| Project/Area Number |
23K05750
|
|---|
| Research Category |
Grant-in-Aid for Scientific Research (C)
|
| Allocation Type | Multi-year Fund |
|---|
| Section | 一般 |
|---|
| Review Section |
Basic Section 44010:Cell biology-related
|
|---|
| Research Institution | University of Fukui |
|---|
Principal Investigator |
久冨 理 福井大学, 学術研究院医学系部門, 助教 (60773728)
|
|---|
| Project Period (FY) |
2023-04-01 – 2026-03-31
|
| Project Status |
Granted (Fiscal Year 2023)
|
| Budget Amount *help |
¥4,680,000 (Direct Cost: ¥3,600,000、Indirect Cost: ¥1,080,000)

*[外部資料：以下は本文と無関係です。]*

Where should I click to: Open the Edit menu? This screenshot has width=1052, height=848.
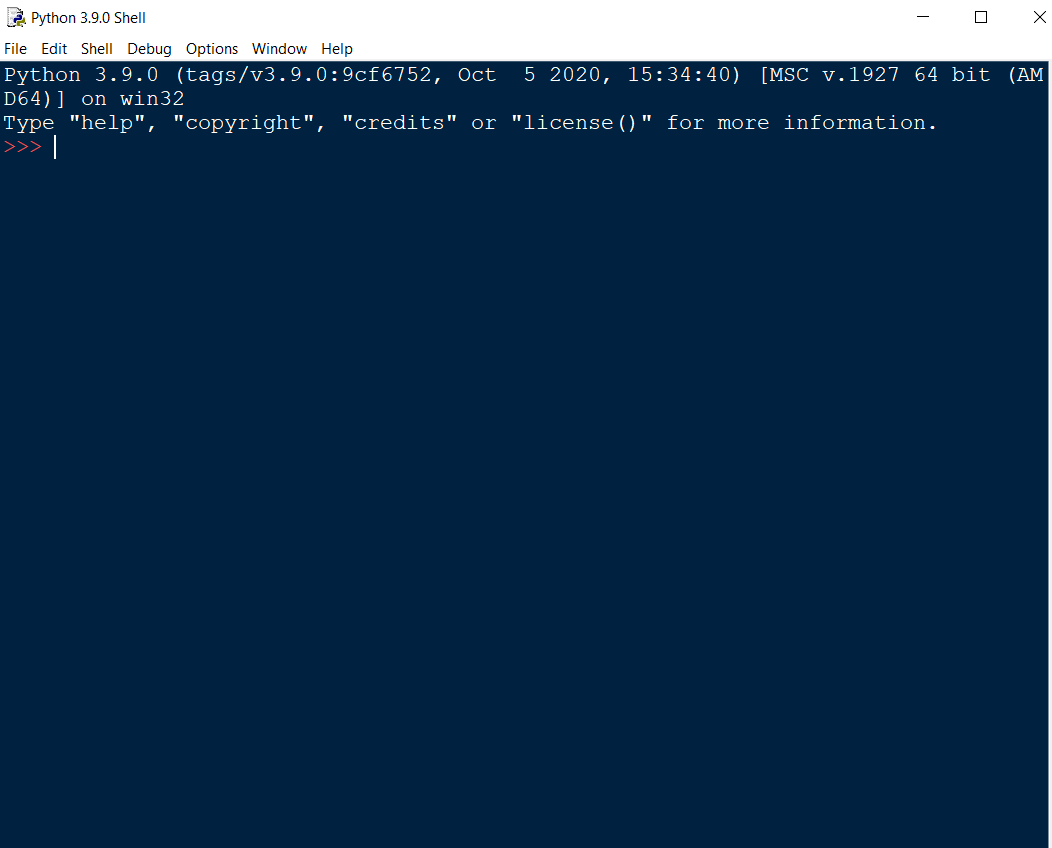pyautogui.click(x=54, y=48)
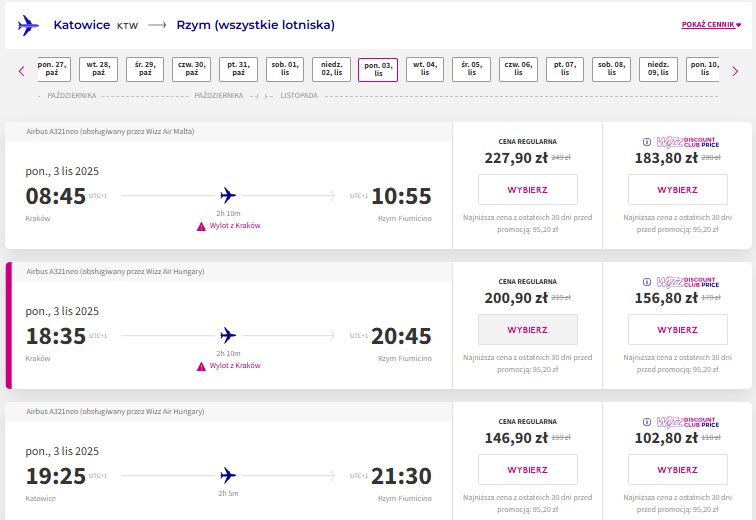756x520 pixels.
Task: Select Wybierz for 102,80 zł club price
Action: coord(677,470)
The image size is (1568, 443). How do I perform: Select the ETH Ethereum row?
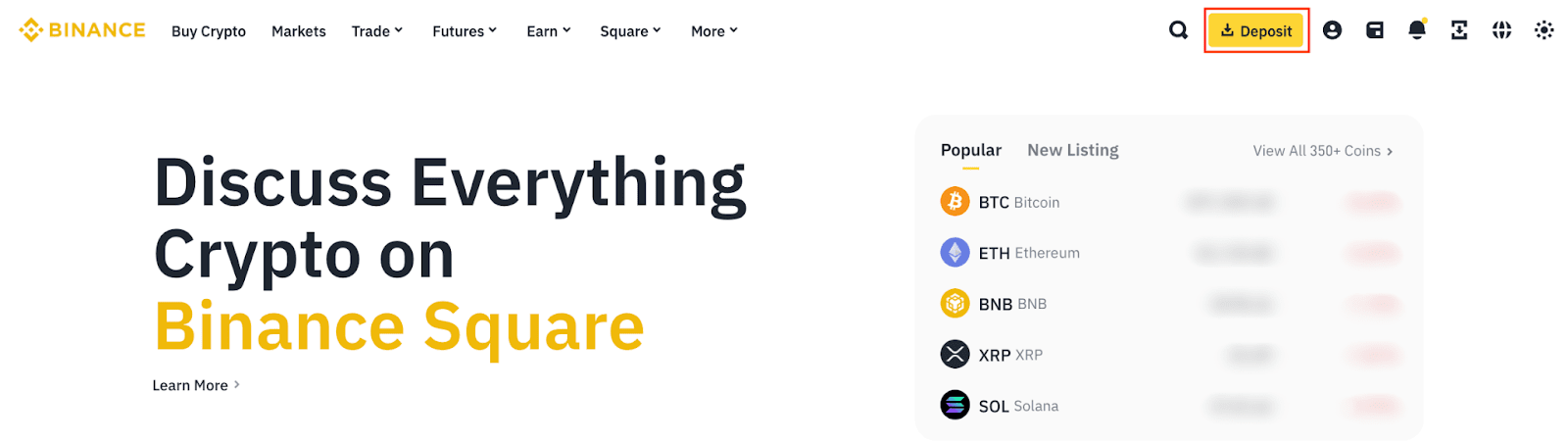(1029, 253)
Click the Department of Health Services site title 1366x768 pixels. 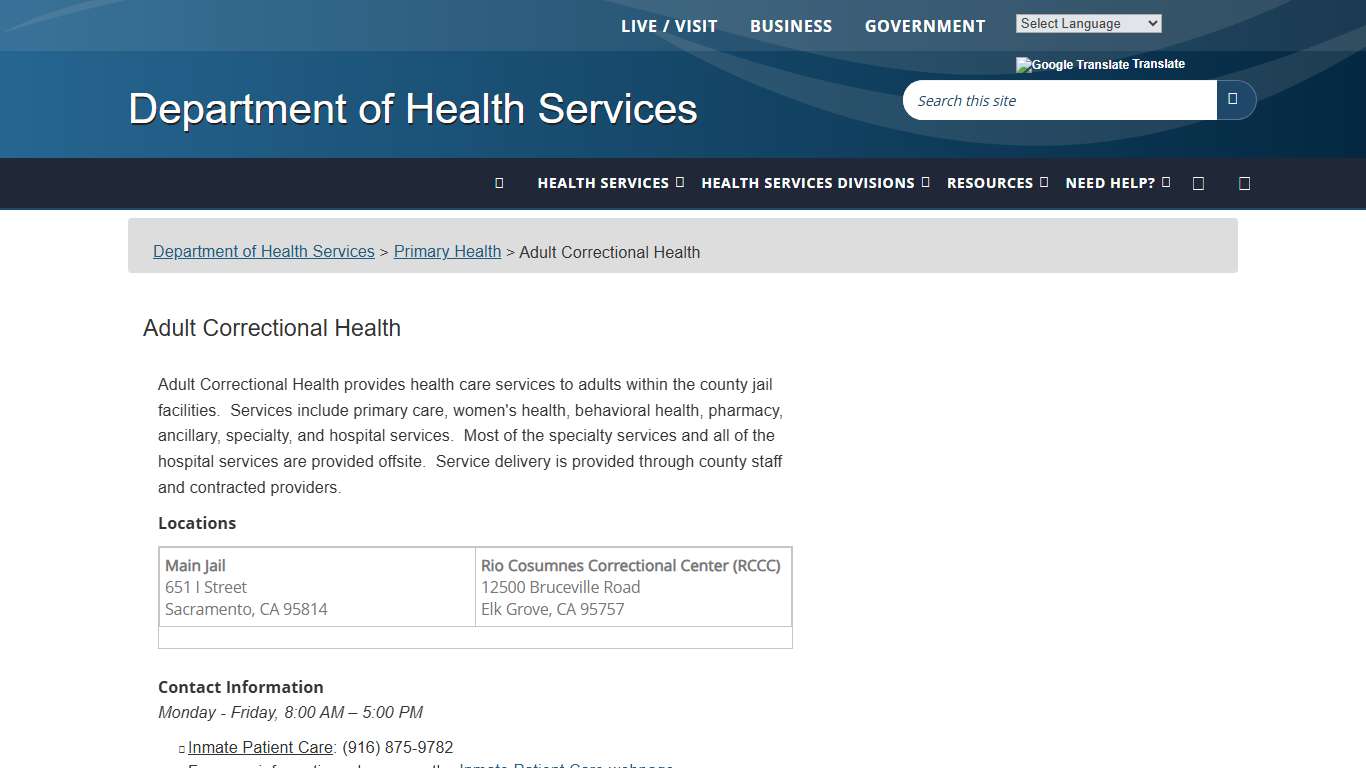coord(412,109)
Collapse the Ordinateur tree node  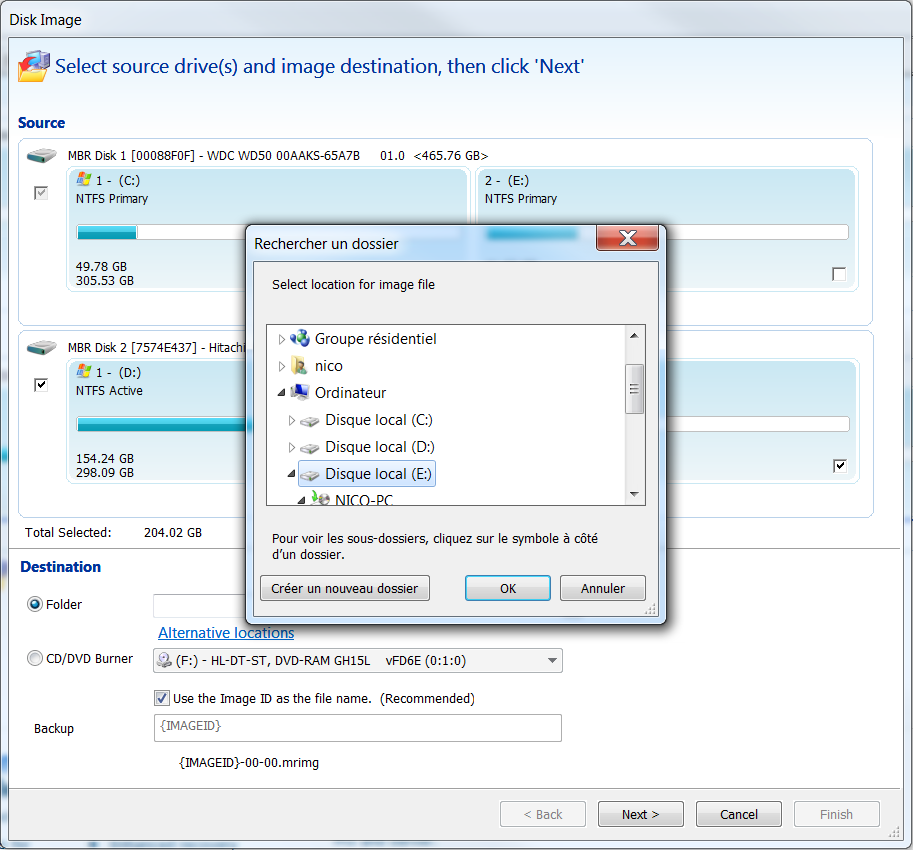tap(281, 393)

Fiscal Year 2025: ¥1,430,000 (Direct Cost: ¥1,100,000、Indirect Cost: ¥330,000)
Fiscal Year 2024: ¥1,690,000 (Direct Cost: ¥1,300,000、Indirect Cost: ¥390,000)
Fiscal Year 2023: ¥1,560,000 (Direct Cost: ¥1,200,000、Indirect Cost: ¥360,000)
|
|---|
| Keywords | 核移行因子 / インポーチン / 核小体 / ライブイメージング / 神経細胞 |
|---|
| Outline of Research at the Start |
本研究は、核移行因子のひとつKPNA1が核小体に局在する生理的意義の解明を目的とし、本研究期間内において、細胞内分子イメージング、KOマウスによる組織学的解析を駆使して、KPNA1が核小体に局在する分子機構、ならびに核小体のストレス応答機構におけるKPNA1の役割を、細胞レベルから組織/個体レベルにわたって明らかにする。本研究は、これまでほとんど研究されていない核移行因子と核小体との関係が担う細胞機能における役割について新たな知見を与えるだけでなく、神経疾患やがんなどストレス負荷との関係が示唆されている疾患の発症機序の解明や、治療法への応用にもつながると期待される。
|
| Outline of Annual Research Achievements |
上記の研究概要に基づき、令和5年度は主に以下の3点の成果を見出した。
(1)種々のマウス組織におけるKPNA1の局在を解析したところ、マウス脳皮質に加え後根神経節(DRG)においてもKPNA1は核小体に局在していた。一方、腸管(粘膜上皮)、胸腺(リンパ球)、大腿筋においてはこの局在は見られなかった。このことはKPNA1の核小体への局在は神経細胞特異的の可能性を示している。
(2)KPNA1の構造を欠損させた変異体を培養細胞に過剰発現させ、そのときのKPNA1の局在の変化を検証したところ、N末端領域を欠損したKPNA1は核小体に局在する割合が減少し、反対にC末端領域を欠損したKPNA1(KPNA1-ΔC)は核小体に局在する割合が有意に増加した。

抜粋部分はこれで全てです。